A field demonstration was conducted in the vicinity of Hill Air Force Base (AFB), UT; primarily in a house with known TCE VI. Concurrent reference samples were analyzed by TO-15. Field calibration detection limits were similar to those in the laboratory. TCE levels were varied by creating a negative indoor air pressure relative to sub-slab. Comparison with concurrent TO-15 samples showed that the µGC prototype TCE accuracy was good above its TCE mitigation action level (2.3 ppb; at time of field demonstration), but less accurate below 1 ppb due to interfering VOCs. Long-term results showed that response stability was adequate and could be improved with µdetector temperature control. Temporal and spatial studies were conducted. Temporal TCE variations were effectively tracked by the µGC; including a 48-h unattended, automated run. Spatial studies showed concentration gradients indicating VI entry and an emplaced indoor TCE source. These studies illustrate the efficacy of the µGC prototype in real-world VI applications.

Implementation Issues

A primary implementation issue is that the µGC is not currently commercially available. Future work is needed to further reduce its size, improve ease of use, improve robustness, incorporate remote communications, and implement hardware and software refinements to improve accuracy.
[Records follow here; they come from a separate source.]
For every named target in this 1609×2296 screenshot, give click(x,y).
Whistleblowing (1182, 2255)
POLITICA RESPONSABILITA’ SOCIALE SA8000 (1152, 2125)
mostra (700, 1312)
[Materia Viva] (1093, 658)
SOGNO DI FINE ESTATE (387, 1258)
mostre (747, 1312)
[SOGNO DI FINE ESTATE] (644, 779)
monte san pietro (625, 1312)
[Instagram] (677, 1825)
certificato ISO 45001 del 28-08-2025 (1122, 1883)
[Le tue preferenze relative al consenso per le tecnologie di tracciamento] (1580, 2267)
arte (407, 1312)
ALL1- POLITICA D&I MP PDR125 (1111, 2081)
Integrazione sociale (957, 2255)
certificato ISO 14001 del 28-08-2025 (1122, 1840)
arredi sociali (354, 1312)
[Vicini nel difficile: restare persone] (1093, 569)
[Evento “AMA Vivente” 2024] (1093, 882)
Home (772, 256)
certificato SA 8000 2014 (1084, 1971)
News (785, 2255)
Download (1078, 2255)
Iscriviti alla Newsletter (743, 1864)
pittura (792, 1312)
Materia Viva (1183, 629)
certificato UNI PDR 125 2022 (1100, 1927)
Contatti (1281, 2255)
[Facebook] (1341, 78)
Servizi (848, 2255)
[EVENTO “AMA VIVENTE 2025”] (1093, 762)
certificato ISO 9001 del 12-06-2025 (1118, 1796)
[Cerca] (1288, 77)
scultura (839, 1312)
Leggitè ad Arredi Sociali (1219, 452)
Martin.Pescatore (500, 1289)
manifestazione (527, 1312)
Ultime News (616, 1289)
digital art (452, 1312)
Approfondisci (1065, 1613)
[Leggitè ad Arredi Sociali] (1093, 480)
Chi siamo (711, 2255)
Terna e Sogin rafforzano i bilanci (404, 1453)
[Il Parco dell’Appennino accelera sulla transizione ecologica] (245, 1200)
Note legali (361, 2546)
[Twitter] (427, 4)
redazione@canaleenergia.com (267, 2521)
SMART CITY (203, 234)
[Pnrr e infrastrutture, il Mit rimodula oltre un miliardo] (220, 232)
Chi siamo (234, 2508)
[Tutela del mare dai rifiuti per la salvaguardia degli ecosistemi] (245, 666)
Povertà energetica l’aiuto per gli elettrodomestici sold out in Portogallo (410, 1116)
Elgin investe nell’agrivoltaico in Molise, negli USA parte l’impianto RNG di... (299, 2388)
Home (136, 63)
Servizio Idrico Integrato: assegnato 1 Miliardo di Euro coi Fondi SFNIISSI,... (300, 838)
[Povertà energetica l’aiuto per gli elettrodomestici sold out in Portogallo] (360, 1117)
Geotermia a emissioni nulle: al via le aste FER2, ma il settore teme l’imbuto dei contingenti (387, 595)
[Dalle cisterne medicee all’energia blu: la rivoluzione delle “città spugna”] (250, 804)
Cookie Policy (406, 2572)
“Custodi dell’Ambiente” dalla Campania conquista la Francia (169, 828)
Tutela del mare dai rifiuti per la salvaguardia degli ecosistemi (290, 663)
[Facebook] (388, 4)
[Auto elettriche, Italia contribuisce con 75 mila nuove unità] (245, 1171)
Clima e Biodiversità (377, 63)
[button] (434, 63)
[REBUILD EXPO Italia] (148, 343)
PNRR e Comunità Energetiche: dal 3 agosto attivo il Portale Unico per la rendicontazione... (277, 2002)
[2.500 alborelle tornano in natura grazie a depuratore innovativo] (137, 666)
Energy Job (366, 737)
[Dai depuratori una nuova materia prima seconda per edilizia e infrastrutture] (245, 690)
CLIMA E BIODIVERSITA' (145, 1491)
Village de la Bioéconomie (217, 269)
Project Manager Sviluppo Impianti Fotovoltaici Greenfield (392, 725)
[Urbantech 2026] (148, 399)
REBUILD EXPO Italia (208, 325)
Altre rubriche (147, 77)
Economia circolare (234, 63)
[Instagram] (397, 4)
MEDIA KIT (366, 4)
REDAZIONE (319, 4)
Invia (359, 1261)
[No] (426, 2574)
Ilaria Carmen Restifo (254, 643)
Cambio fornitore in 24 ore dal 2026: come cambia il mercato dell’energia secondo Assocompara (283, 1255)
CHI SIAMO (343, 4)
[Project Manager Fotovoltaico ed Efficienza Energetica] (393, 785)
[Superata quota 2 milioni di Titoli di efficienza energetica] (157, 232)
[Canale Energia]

Using cost estimates, a commercial µGC for VI applications is anticipated to be more cost-effective than the traditional TO-15 approach.

This study stands as the first of its kind, where µGC instrumentation was shown capable of sustained, reliable, automated measurements of a trace-level component (TCE) in a complex VOC mixture under field conditions. µGC technology holds great promise for environmental monitoring problems (e.g., VI) where speciated low-concentration measurements are required.